Former RCMP officer Larry Comeau, who retired after serving 36 years, says he has “found the RCMP answering two masters” in a state-federal feud, but Ottawa and police are protecting him. There are also clashes between citizens who are being asked to do so. play.

“Prime Minister Trudeau has said Canadians do not need weapons for self-defense. , let them know that they can wait a long time to respond to a deadly emergency.People in these areas also need weapons to protect their livestock,” Comeau wrote in an email. increase.

The Epoch Times contacted the public security bureau, but did not hear back by the publication time.
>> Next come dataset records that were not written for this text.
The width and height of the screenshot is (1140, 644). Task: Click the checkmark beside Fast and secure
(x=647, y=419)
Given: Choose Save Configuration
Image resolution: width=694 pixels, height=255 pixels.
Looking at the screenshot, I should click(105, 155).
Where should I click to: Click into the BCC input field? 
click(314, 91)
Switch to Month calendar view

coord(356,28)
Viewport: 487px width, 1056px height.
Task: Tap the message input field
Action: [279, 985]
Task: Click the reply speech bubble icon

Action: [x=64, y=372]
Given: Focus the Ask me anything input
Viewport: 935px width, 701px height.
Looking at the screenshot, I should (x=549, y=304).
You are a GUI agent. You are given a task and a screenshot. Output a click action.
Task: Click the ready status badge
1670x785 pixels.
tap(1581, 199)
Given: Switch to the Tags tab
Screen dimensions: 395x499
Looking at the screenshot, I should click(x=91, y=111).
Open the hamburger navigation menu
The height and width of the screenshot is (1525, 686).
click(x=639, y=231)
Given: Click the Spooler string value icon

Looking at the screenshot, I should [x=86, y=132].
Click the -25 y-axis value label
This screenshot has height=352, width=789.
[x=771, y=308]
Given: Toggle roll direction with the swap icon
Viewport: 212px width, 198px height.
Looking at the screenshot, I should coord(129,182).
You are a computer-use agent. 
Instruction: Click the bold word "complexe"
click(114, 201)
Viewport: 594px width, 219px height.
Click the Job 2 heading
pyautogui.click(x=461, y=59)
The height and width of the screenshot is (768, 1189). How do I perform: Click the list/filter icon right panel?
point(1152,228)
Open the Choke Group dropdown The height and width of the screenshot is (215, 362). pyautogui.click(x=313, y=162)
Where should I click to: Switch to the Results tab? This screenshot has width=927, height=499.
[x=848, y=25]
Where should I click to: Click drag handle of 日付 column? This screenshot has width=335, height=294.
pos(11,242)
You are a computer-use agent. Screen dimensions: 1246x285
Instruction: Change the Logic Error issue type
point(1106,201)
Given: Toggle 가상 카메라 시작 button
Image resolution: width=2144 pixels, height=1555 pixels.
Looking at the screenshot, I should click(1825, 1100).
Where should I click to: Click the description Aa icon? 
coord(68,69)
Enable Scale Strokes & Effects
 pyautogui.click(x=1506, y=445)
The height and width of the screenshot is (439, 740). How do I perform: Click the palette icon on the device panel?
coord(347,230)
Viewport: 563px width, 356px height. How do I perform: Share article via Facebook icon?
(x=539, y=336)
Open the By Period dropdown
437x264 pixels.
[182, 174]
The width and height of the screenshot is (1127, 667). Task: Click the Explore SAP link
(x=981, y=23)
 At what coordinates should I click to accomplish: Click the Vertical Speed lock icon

Mendicino said in remarks to lawmakers at the House Public Safety Committee meeting on Oct. 4 that he remains committed to working with states for buyback programs. .

“Promoting a fair buyback program that compensates legally purchased assault rifles for law-abiding gun owners is consistent with keeping our communities safe, and we We will always work with our state and territory partners,” he said.

lack of financial resources

On September 27, Saskatchewan’s Minister of Corrections, Police and Public Safety, Christine Tell, wrote to RCMP Vice-Chairman Rhonda Blackmore that the $200 million the state pays to the RCMP each year will be used to buy firearms for its residents. should not be used to seize .

On September 28, Shandro posted on Twitter:

Leland Keene, a former RCMP officer who retired in 2019, told the Epoch Times that a lack of police resources was the only reason seizure efforts didn’t work.

“They have been running empty for the last 10 to 15 years. They don’t have the people and the logistics to do it. It’s just pure politics,” Keane said.

Lee Harding


Lee Harding is a Saskatchewan-based journalist, think tank researcher, and contributor to The Epoch Times.